情報の裏にある意図を読み取り
自分の頭で考えて投資をする

和田 自分の頭で考えることが大事、ということですね?

藤本 そう。どれだけ株の勉強をしてもすべてを見通せるわけやない。知らない情報なんて山ほどあるわけだし。今日、災害や戦争が起きたら前提は一発で変わってしまう。考え方を変えていかないとあかんのです。誰かの言葉を鵜呑みにするんやなく、自分の頭で考えていくしかない。

和田 仰る通りですね。

藤本 例えば日本人の投資家はウォーレン・バフェットが大好きですよね。でも私はバフェットの言うことは鵜呑みにしません。彼が持株会社の経営者だからです。バフェットが銘柄について語るのは自分の利益になるからですよ。人気のある自分が発言すれば株価が上がるとわかっているんです。上がったところで売れば利益が出る。それがバフェットの狙いです。バフェットに限った話ではありません。だからこそ「その裏に何があるのか」を考える必要があるんです。

書影『80歳の壁を超えた人たち』(和田秀樹・幻冬舎)『80歳の壁を超えた人たち』(和田秀樹・幻冬舎)

和田 本当にそう思います。ニュースで見たことを「全部、本当だ」と信じてしまう人が多いですよね。コロナの時も専門家が脅すから、高齢者は「コロナは怖い」と言って外に出なくなった。それで歩けなくなった人がいっぱいいるんですよ。
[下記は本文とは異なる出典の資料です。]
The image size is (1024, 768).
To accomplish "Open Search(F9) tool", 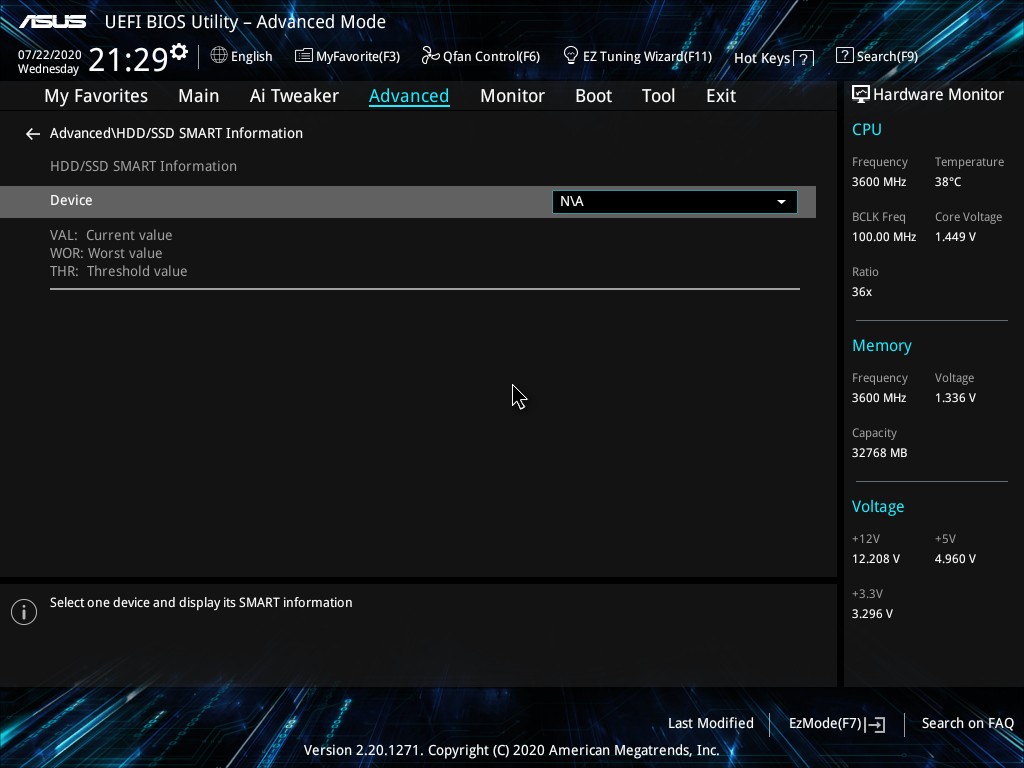I will point(876,56).
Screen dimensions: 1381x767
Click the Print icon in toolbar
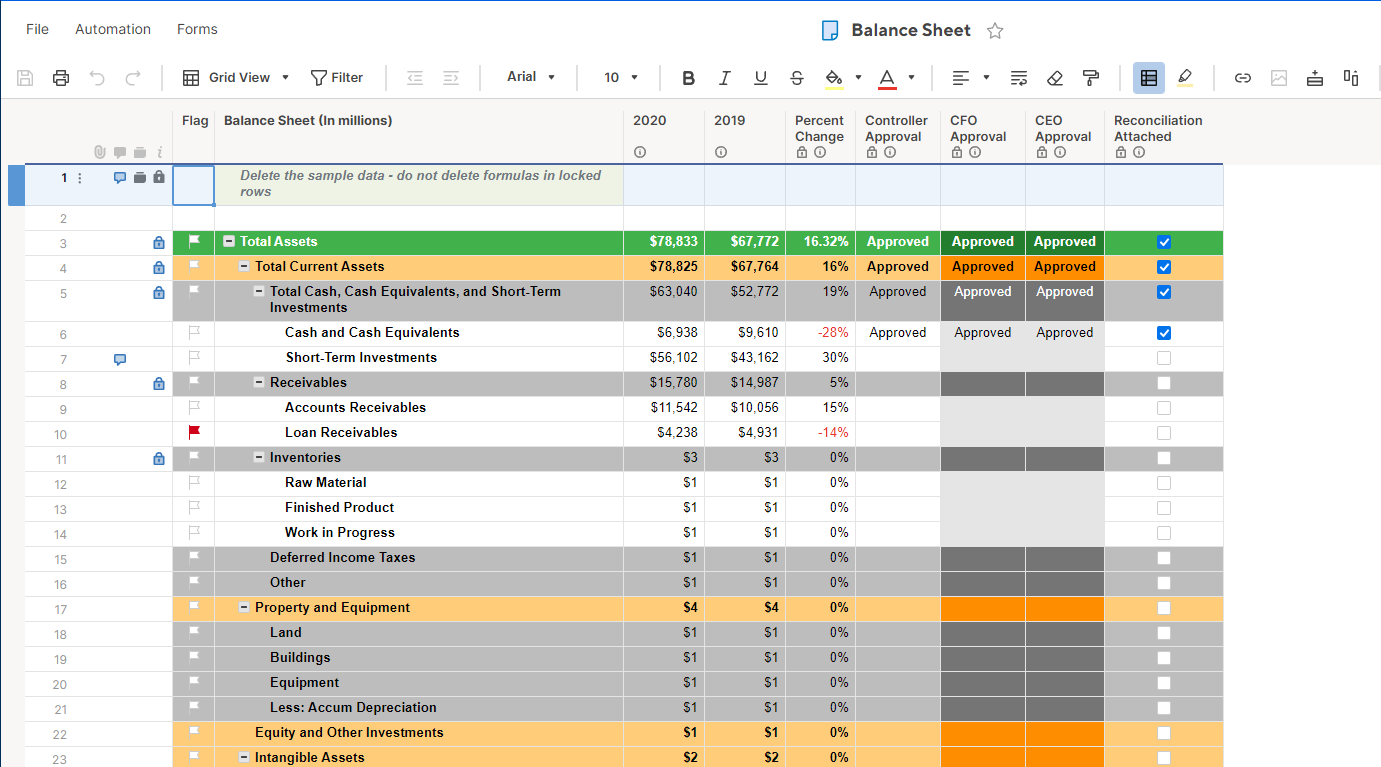click(x=61, y=78)
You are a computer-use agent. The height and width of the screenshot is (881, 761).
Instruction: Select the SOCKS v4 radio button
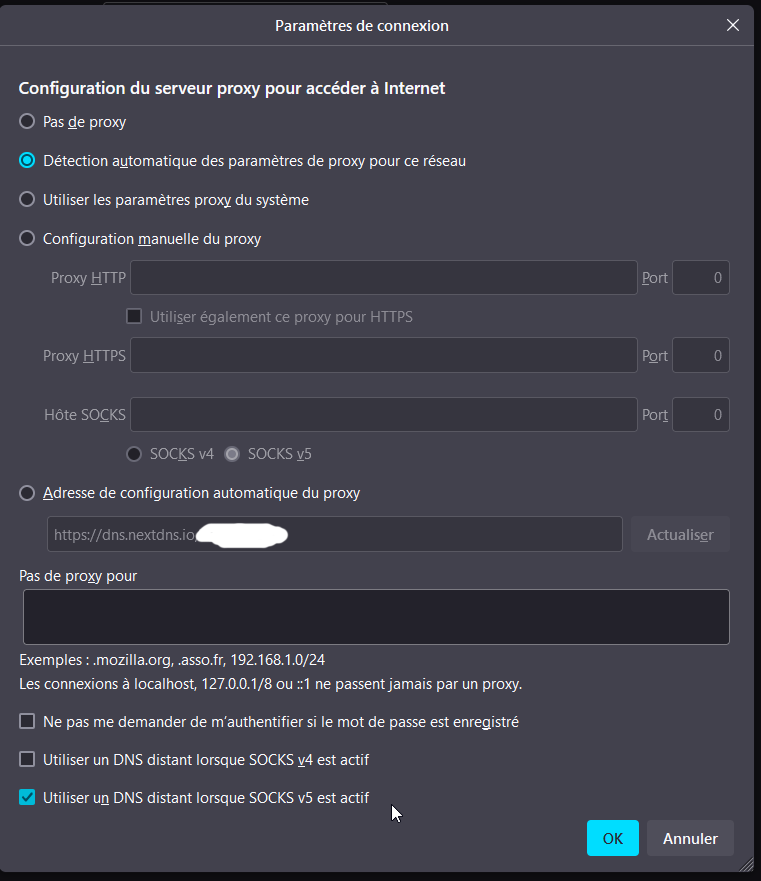(x=134, y=454)
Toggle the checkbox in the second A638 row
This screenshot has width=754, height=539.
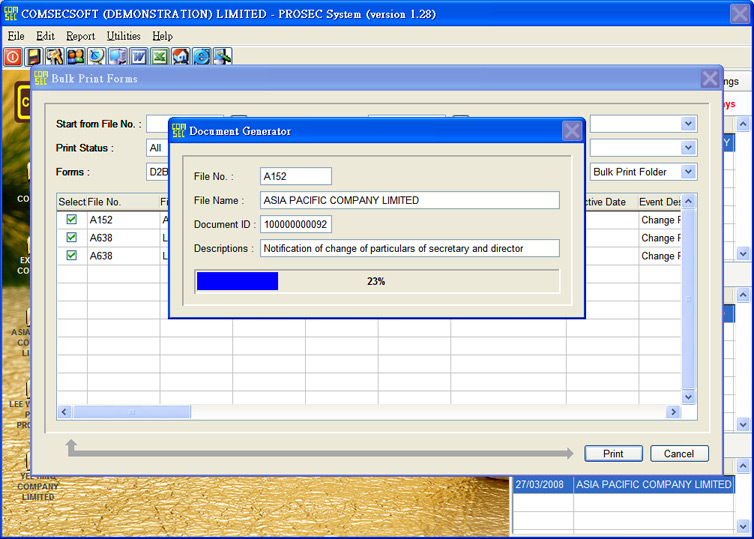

藤本 本当はチャンスがあるわけよ。コロナに対して儲けるチャンスが。

和田 (笑)。さすが藤本さん。コロナの危機でも、それを儲けのチャンスと考える。

藤本 最近はコロナ禍で減っていた外国人観光客が増えてきたでしょ。するとインバウンドの関連株が期待できる。考えれば考えるほど考えることが増えていくんですわ。